Task goal: Please repeat the records exactly. The pictures are to be left out.

**** Records supplied

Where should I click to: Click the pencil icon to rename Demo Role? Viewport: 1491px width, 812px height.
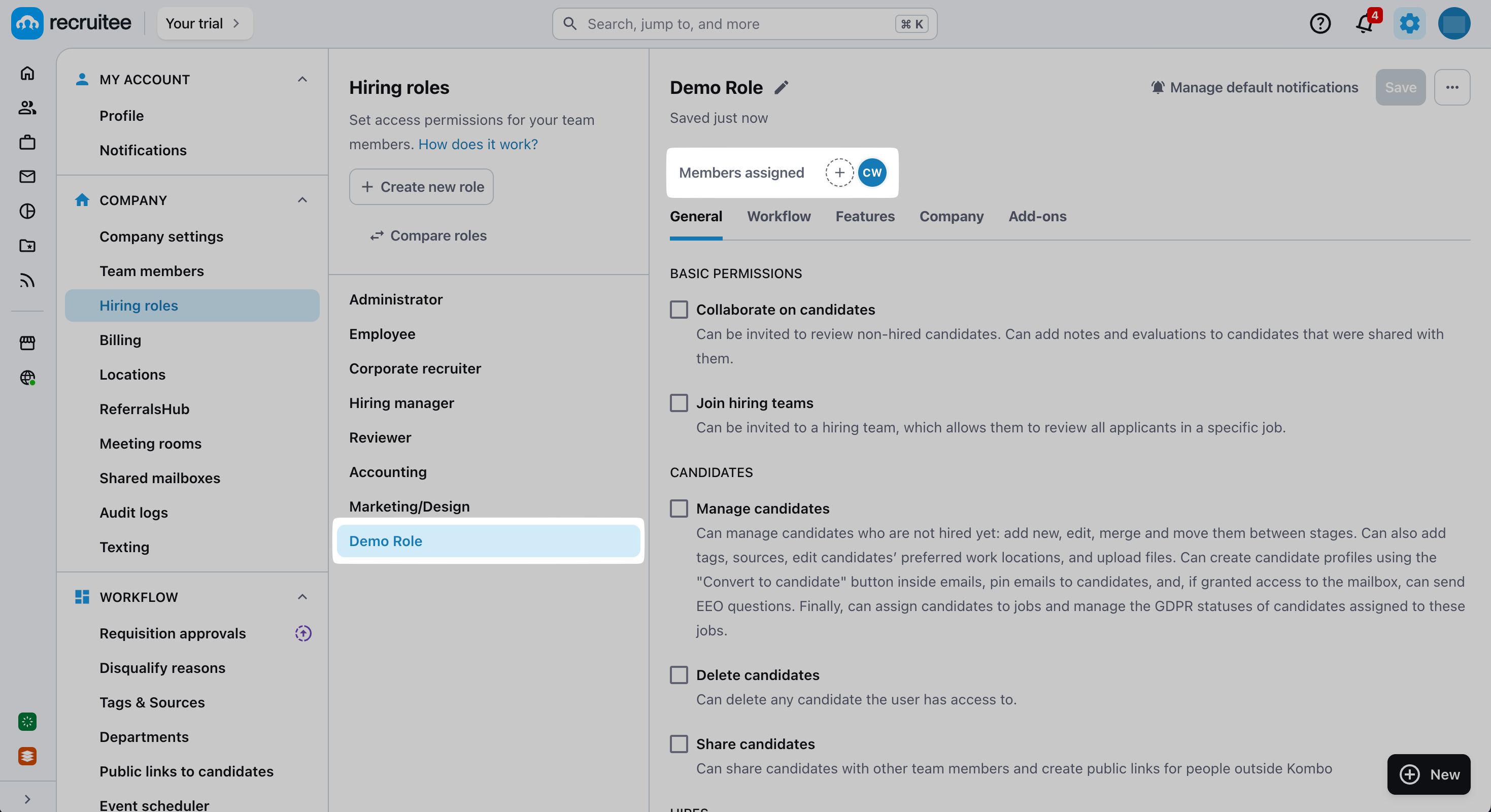click(x=782, y=87)
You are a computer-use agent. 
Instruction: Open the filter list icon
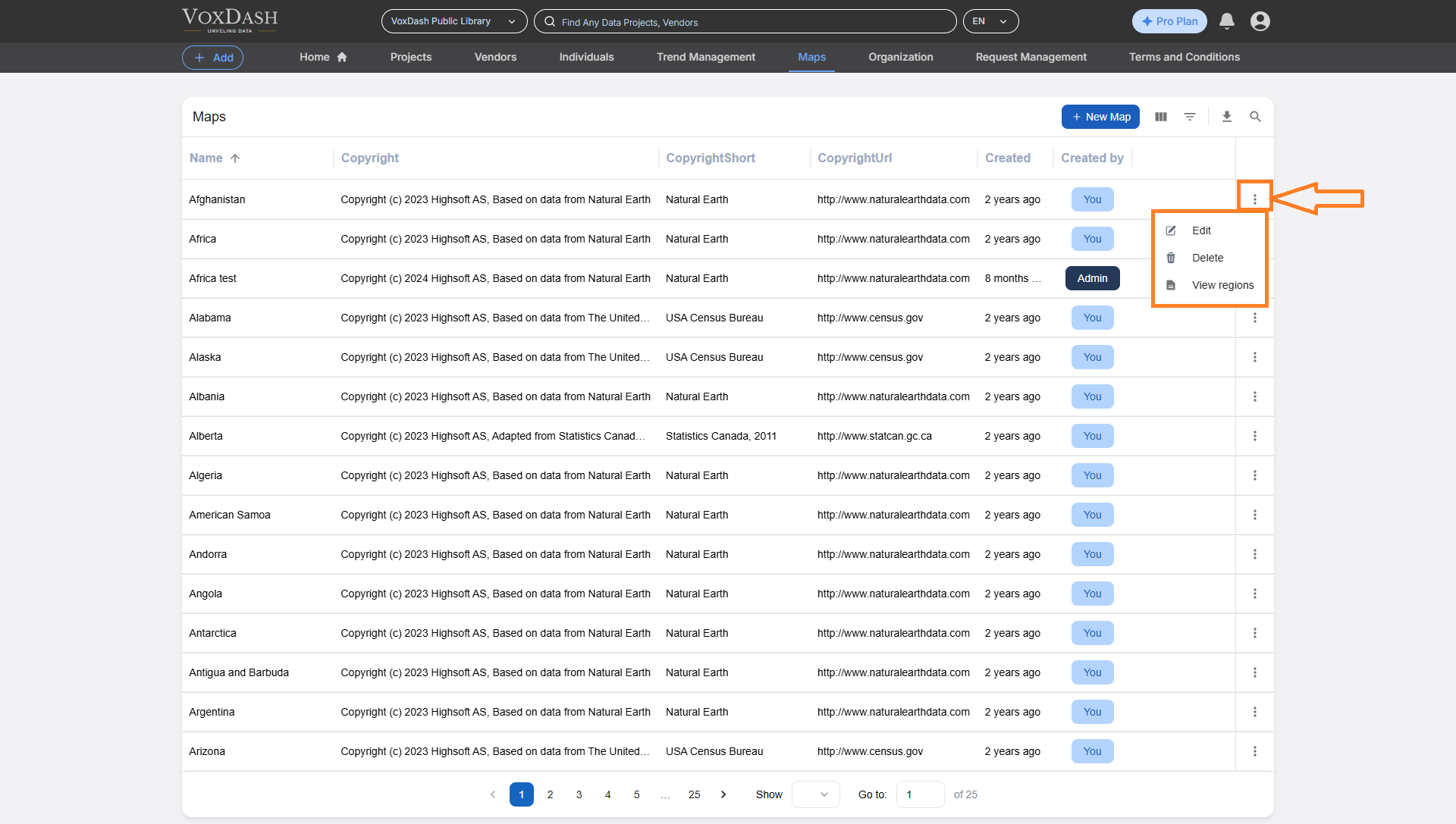pos(1189,117)
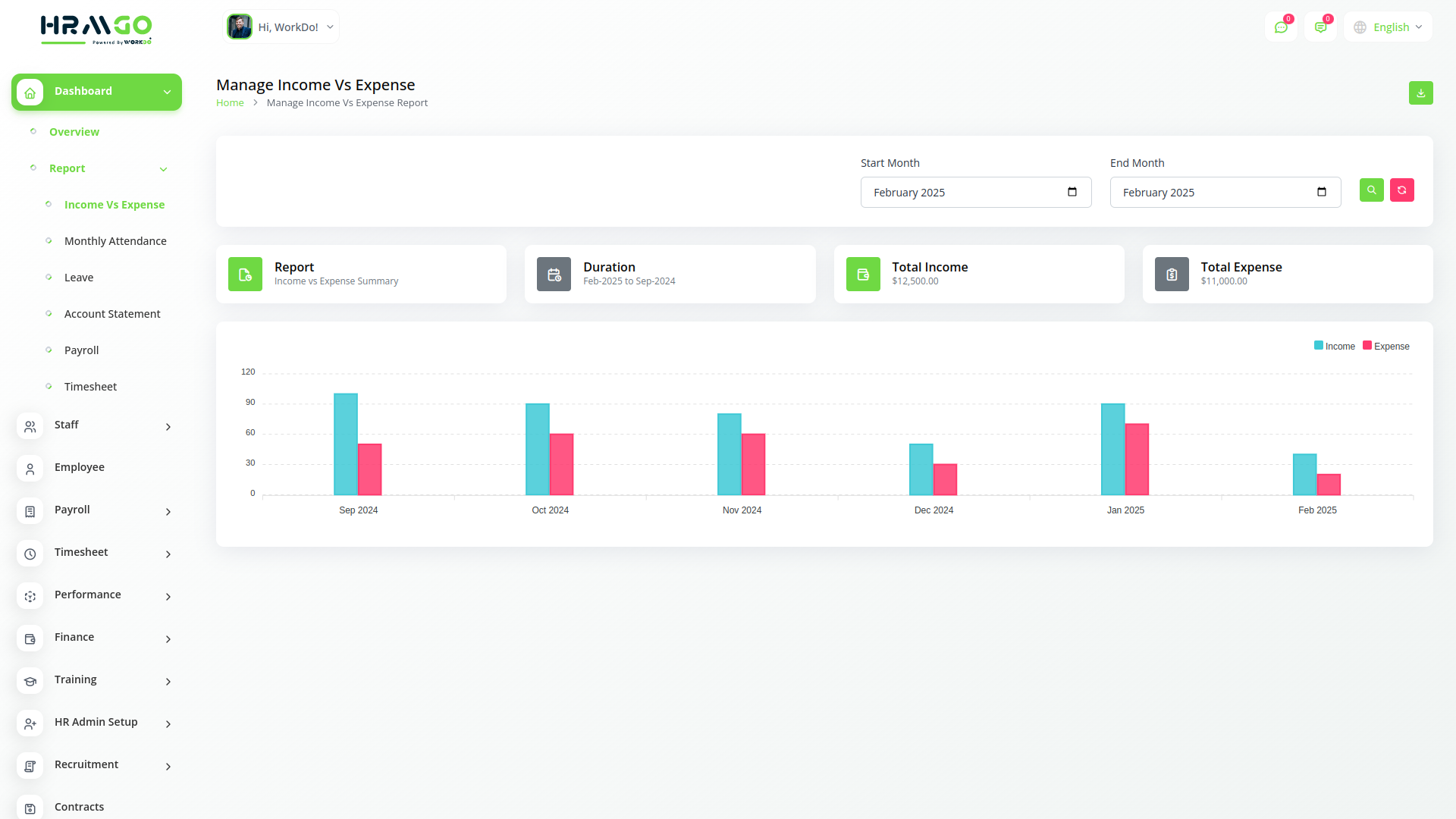The height and width of the screenshot is (819, 1456).
Task: Select Account Statement in sidebar
Action: (x=112, y=314)
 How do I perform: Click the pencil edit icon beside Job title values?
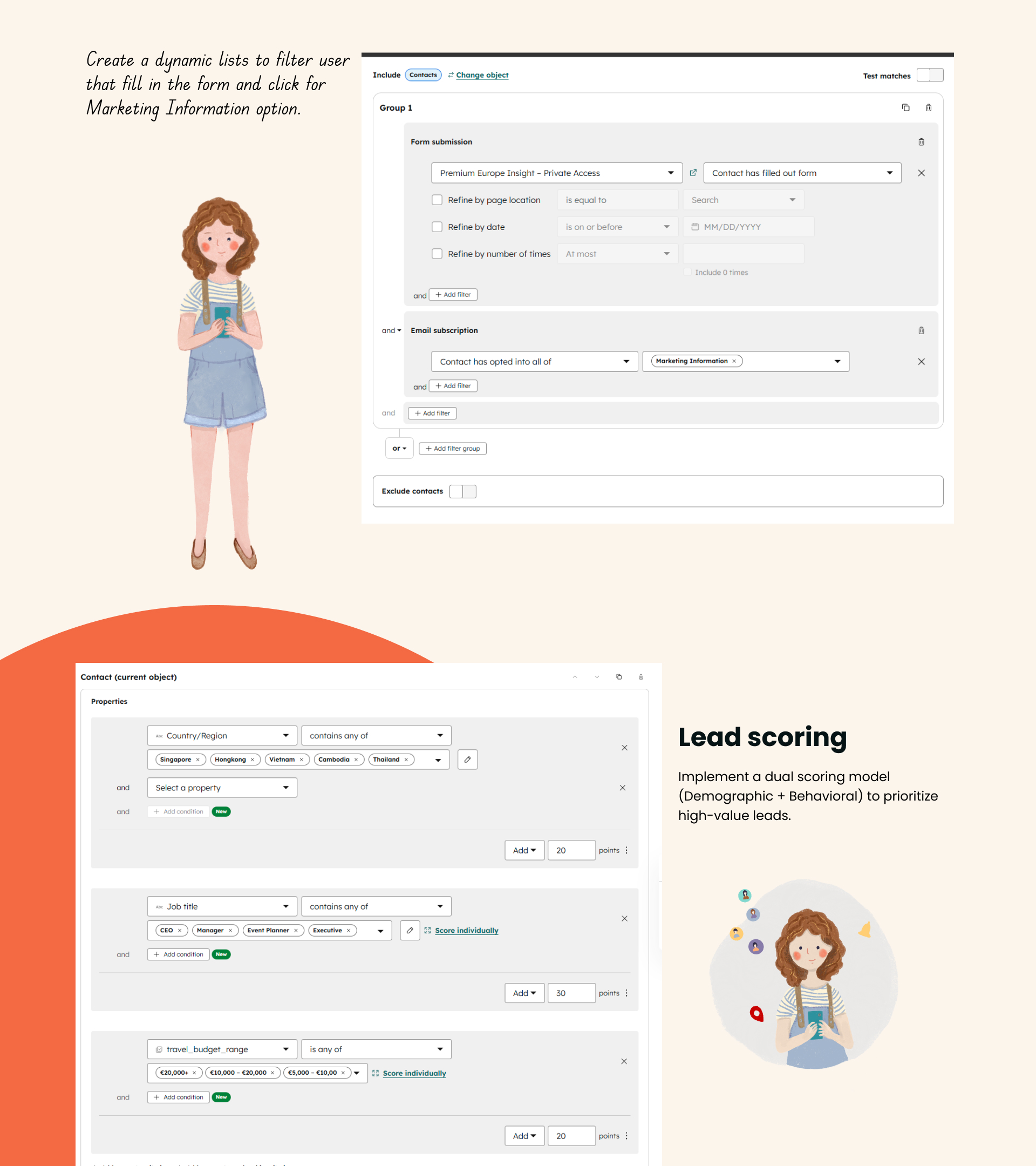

********

Task solution:
Where should I click to: Click the pencil icon to rename Demo Role? Viewport: 1491px width, 812px height.
click(x=782, y=87)
You are a computer-use agent. 
Instruction: Open the filter list icon
pos(1189,117)
The height and width of the screenshot is (819, 1456).
Task: Select Account Statement in sidebar
Action: (x=112, y=314)
 How do I perform: Click the pencil edit icon beside Job title values?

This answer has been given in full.